Text block START

The rose windov NTNU UB Ernst Schwitters

After 1814, the Nidaros Cathedral were seen as a national icon and its position was strengthened by the fact that the Constitution of 1814 also designated Nidaros Cathedral as a coronation church.
The Nidaros Cathedral has been subject to continuous restoration projects since the restoration of the first phase began in 1869-1877.
An interior committee for a plan of renewal for the cathedral towards the St. Olav’s anniversary in 1930 was formed, but did not include the construction of the rose window for economic reasons.
Marie Ihlen Gleditsch engaged herself in the sake of the rose window. She meant there would be great sorrow if one could not bring the light in through the glorious rose created by architect Olaf Nordhagen (1883-1925).

The rose window project by Marie Ihlen Gleditsch

An idea was born one day when Marie walked past an exhibition of crafts in one of the city’s newspapers. The exhibition showed a commercial for a lottery for income to the Nidaros Cathedral interior project. She then thought that all norwegian women would do this if given the opportunity, give a handmade craft for the rose window. So the idea of a nationally giant lottery was born.
In February 1926 a main committee was formed and they were granted a loan for the project’s operating costs. H.M. The queen (Maud 1869-1938) became the project’s protector. All bishops in Norway got a request for participation. By the end of May 1926 advertising about the project were printed in all norwegian newspapers.
The rose window project achieved great publicity throughout the country. A total of 70 000 information brochures were sent and distributed. Information material was also sent abroad. As early as June 1926, the commitee received the first crafts. In total, the project received 1600 different handwork from all over the country.
The goal was to collect 175 000 n.kroner and this goal was reached.
Thanks to norwegian women, one was able to raise enough money to fulfill the rose window to the St. Olav’s anniversary in 1930.

The rose window is a magnificent jewel on the west front of the Nidaros Cathedral, who from within, illuminates up the interior just like Marie Ihlen Gleditsch’s hope for this project was.

Portrait of Marie Gleditsch, NTNU UB Hilfling-Rasmussen

Marie Ihlen Gleditsch (1876-1965)

Text block END
Entries supplied START

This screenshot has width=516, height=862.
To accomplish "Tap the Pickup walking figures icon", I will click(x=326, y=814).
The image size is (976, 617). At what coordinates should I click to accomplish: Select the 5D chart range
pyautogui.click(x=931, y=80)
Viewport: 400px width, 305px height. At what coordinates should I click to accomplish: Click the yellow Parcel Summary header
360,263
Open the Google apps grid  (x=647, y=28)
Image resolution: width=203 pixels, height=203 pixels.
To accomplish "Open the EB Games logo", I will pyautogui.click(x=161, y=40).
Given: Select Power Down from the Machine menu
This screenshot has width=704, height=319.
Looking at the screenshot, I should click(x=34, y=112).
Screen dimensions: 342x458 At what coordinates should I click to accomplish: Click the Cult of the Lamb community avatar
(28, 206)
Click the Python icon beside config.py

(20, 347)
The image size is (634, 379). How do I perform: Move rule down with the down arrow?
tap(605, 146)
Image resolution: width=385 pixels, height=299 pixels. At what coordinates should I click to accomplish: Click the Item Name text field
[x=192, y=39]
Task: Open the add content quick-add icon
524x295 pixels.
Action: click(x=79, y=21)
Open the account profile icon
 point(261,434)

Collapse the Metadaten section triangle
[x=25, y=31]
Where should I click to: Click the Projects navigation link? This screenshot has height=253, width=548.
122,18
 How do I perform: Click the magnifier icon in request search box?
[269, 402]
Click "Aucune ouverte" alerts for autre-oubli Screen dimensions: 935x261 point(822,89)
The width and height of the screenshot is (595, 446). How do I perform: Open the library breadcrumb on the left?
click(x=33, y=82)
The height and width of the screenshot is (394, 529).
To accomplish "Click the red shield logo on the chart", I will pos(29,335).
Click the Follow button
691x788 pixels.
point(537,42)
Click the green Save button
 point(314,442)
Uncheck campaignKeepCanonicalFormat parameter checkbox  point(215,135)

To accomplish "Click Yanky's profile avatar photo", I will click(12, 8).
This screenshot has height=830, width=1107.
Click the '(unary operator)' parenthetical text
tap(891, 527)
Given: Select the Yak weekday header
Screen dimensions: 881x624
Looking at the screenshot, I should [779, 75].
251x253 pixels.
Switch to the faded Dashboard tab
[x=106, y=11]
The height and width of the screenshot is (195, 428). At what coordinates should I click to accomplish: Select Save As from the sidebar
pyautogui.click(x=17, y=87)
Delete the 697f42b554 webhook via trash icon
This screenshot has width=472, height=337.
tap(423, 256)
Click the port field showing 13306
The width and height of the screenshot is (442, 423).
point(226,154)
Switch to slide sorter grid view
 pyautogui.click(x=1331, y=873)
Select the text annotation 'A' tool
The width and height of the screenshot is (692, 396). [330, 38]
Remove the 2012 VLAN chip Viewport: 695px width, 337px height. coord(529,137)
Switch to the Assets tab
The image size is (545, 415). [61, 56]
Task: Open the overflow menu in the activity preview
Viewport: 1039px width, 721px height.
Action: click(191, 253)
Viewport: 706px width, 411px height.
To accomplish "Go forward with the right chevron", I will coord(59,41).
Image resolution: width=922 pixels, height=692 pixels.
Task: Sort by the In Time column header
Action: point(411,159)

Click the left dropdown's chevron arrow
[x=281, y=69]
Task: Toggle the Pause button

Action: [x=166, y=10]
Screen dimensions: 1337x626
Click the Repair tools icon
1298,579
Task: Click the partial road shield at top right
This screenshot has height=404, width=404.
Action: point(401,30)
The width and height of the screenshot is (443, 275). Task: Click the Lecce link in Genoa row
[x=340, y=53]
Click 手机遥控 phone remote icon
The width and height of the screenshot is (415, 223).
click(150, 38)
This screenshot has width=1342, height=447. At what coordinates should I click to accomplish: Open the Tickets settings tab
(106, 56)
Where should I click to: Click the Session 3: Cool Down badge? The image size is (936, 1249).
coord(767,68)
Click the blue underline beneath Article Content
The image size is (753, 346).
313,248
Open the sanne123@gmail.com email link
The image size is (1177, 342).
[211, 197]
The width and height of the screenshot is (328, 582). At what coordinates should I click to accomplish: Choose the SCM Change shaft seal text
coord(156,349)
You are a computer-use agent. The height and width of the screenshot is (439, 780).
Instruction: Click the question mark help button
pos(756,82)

Entries supplied END

§ **Actions to take**
a - Do the following statements agree with the rose window text? Answer yes or no for each, and quote the words of the text that decide it. (i) The plan of renewal drawn up for the 1930 St. Olav's anniversary included building the rose window. (ii) The project received 1600 different pieces of handwork from across the country. (iii) The goal of collecting 175 000 kroner was reached.
b - Transcribe the passage of the rose window text that begins at the words "Marie Ihlen Gleditsch engaged" and stops after the words "lottery was born.".

§ **Answers for each item**
a -
(i) No: "but did not include the construction of the rose window for economic reasons."
(ii) Yes: "In total, the project received 1600 different handwork from all over the country."
(iii) Yes: "The goal was to collect 175 000 n.kroner and this goal was reached."

b -
Marie Ihlen Gleditsch engaged herself in the sake of the rose window. She meant there would be great sorrow if one could not bring the light in through the glorious rose created by architect Olaf Nordhagen (1883-1925).

The rose window project by Marie Ihlen Gleditsch

An idea was born one day when Marie walked past an exhibition of crafts in one of the city’s newspapers. The exhibition showed a commercial for a lottery for income to the Nidaros Cathedral interior project. She then thought that all norwegian women would do this if given the opportunity, give a handmade craft for the rose window. So the idea of a nationally giant lottery was born.